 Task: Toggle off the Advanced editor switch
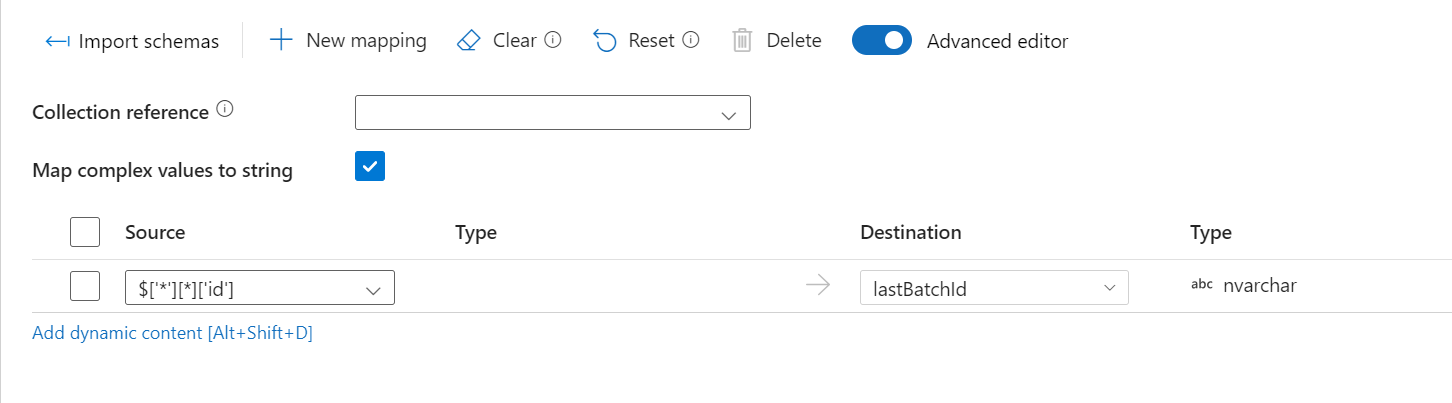click(x=882, y=40)
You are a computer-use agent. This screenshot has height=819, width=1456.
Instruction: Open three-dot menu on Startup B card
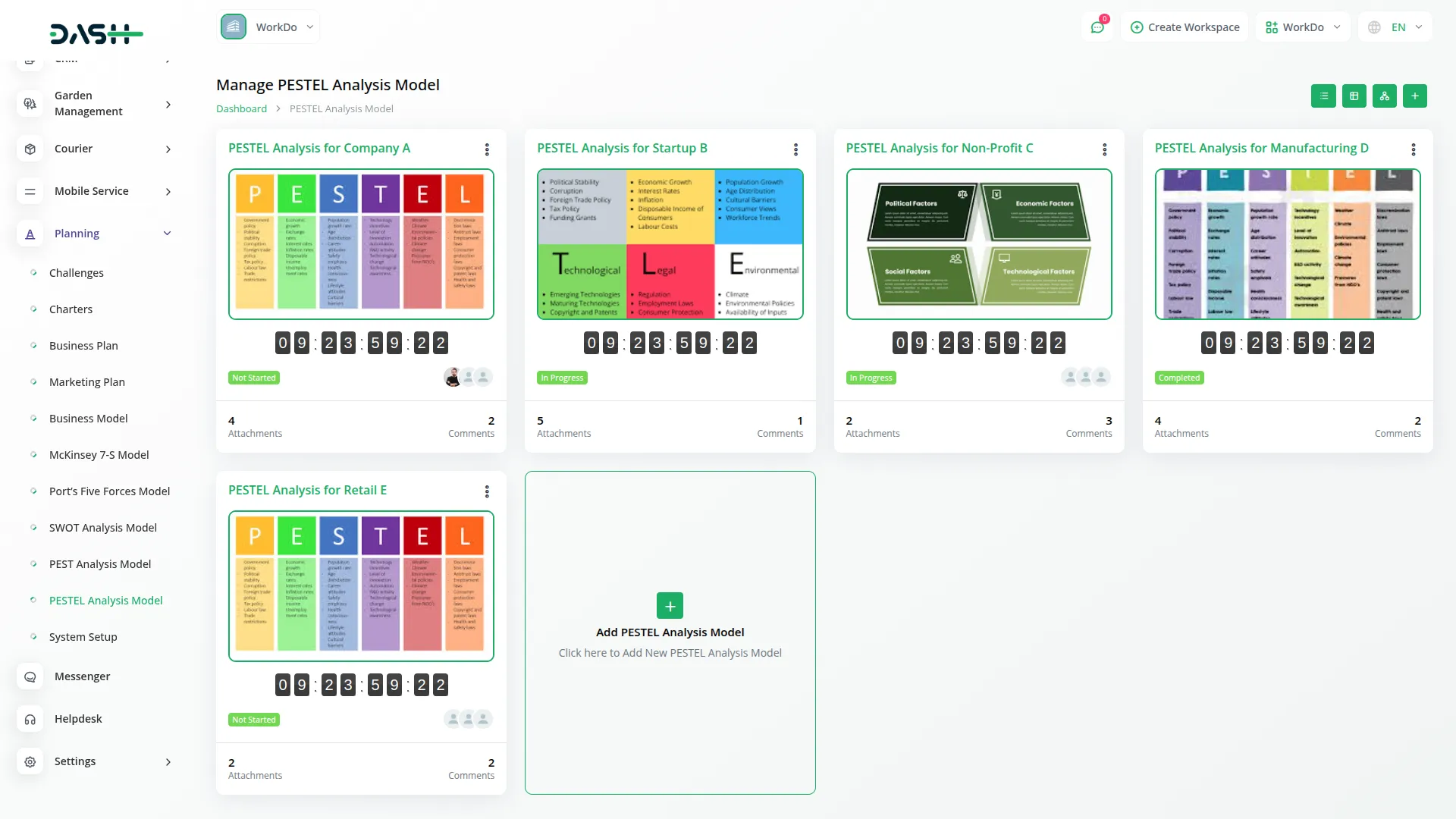tap(795, 149)
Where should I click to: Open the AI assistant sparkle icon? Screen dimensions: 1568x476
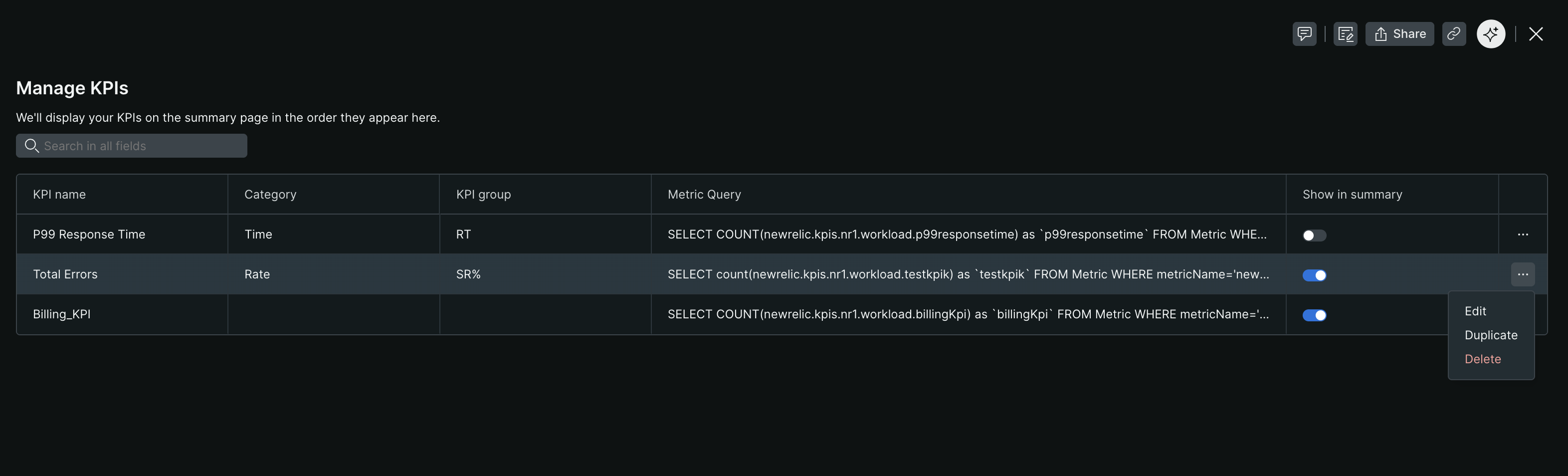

> What to do:
Copy out the text lines of the material above word for word, leaving out the pictures.

> Exercise output:
 Task: Toggle off the Advanced editor switch
click(x=882, y=40)
You are a computer-use agent. This screenshot has height=819, width=1456.
Instruction: Open three-dot menu on Startup B card
tap(795, 149)
Where should I click to: Open the AI assistant sparkle icon? Screen dimensions: 1568x476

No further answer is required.